**Text segment**.
____
Before conditioning, which was done 4 years after the hemolytic transfusion reaction, anti-K-antibodies were still detectable (titer: 1:16). In addition, the patient’s serum revealed a weak reaction against all erythrocytes tested. The concentration of this antibody was too low to allow further characterization, but considering the patient’s transfusion history, the reaction was most probably caused by Kx-antibodies persisting at low concentrations. A further reduction of this low antibody titer by plasmapheresis before HSCT was not considered helpful.

To prevent or to control potential complications arising from the inevitable re-exposure to Kx-antigen-expressing cells during transplantation, several precautions were taken. Four units of patient RBCs were cryopreserved before conditioning, as a readily available source for Kx-negative RBCs in case of an alloreaction against this antigen. As Kx has been shown to be expressed also by hematopoietic precursor cells, graft failure due to antibody-mediated rejection was also considered as a potential risk.6,7 Thus, granulocyte-colony stimulating factor (GCSF)-mobilized autologous peripheral blood stem cells (PBSCs) were harvested and cryopreserved as back-up in case of graft failure. To limit the boosting of an antibody response against Kx on exposure to Kx-positive blood cells, the patient’s B cells were depleted in vivo by treatment with an anti-CD20 antibody (Rituximab, 2 × 375 mg/m2) 2 weeks before HSCT. The conditioning regimen consisted of total body irradiation (TBI; 6 × 2 Gy), Fludarabine (160 mg/m2) and anti-thymocyte-globulin (ATG; rabbit 10 mg/kg, Sangstat), because of its expected effective myeloablative and immunosuppressive activity. Reduced-intensity conditioning has been explored in two cases with CGD/McLeod, who were not sensitized. In one patient, this led to complete donor chimerism;8 in the other, however, mixed chimerism resulted, and the transplant course was complicated by severe prolonged hemolytic anemia.9 Thus, myeloablation in our patient was considered essential to avoid the ongoing coexistence of the sensitized immune system of the recipient and donor blood cells expressing the target antigen after HSCT. The graft (peripheral-blood stem cells) was obtained from a K-antigen-negative, HLA-identical unrelated donor (10/10 match; blood group: A, Rh positive, K negative). The transplant was depleted of RBCs by a positive selection of CD34 + cells, and the patient received a total of 1 × 107 CD34 + cells/kg. The graft was supplemented with donor T cells at a concentration of 1 × 107/kg. For graft-versus-host disease (GvHD) prophylaxis, CsA was used starting on day −3, in combination with methotrexate (MTX) (10 mg/m2) on days + 3, + 6, + 9 and + 11.
____
**Data listing**.
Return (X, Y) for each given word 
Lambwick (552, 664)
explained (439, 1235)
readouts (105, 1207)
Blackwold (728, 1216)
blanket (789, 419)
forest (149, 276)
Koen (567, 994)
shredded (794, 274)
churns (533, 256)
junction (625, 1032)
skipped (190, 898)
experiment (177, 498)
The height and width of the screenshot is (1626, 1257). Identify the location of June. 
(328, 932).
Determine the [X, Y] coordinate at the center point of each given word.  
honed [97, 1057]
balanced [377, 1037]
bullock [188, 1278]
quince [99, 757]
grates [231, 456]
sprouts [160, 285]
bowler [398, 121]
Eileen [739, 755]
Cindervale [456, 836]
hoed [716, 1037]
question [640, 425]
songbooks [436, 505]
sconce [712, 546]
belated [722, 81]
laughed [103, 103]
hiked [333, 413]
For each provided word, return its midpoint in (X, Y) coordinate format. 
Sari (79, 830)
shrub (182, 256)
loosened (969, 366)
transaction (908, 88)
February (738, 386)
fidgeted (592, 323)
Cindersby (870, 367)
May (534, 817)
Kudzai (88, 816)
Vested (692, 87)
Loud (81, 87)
____
**Tasks and exercises**.
1. List the components of the conditioning regimen given in the passage on the patient's stem cell transplant.
2. Extend the passage on the patient's stem cell transplant, picking up right after its final sentence.

**Results**.
1.
Total body irradiation (TBI; 6 × 2 Gy)
Fludarabine (160 mg/m2)
Anti-thymocyte-globulin (ATG; rabbit 10 mg/kg, Sangstat)

2.
The first transfusion of RBCs from a K-negative donor was required on day + 7 and was tolerated without complications, as were subsequent transfusions (4 × RBCs, 10 × platelets). Hematological recovery was prompt (neutrophils >500/μl on day + 14, platelets >20 000/μl on day + 22, reticulocytes >20‰ on day + 24) and was followed by complete hematological and immunological reconstitution. Antibodies with specificity to the K antigen remained detectable at decreasing concentrations until 20 months after transplantation. Anti-Kx antibodies were never detected after transplantation. Repeat chimerism analysis revealed the complete donor origin of peripheral blood cells (STR analysis). The blood group completely changed to donor phenotype.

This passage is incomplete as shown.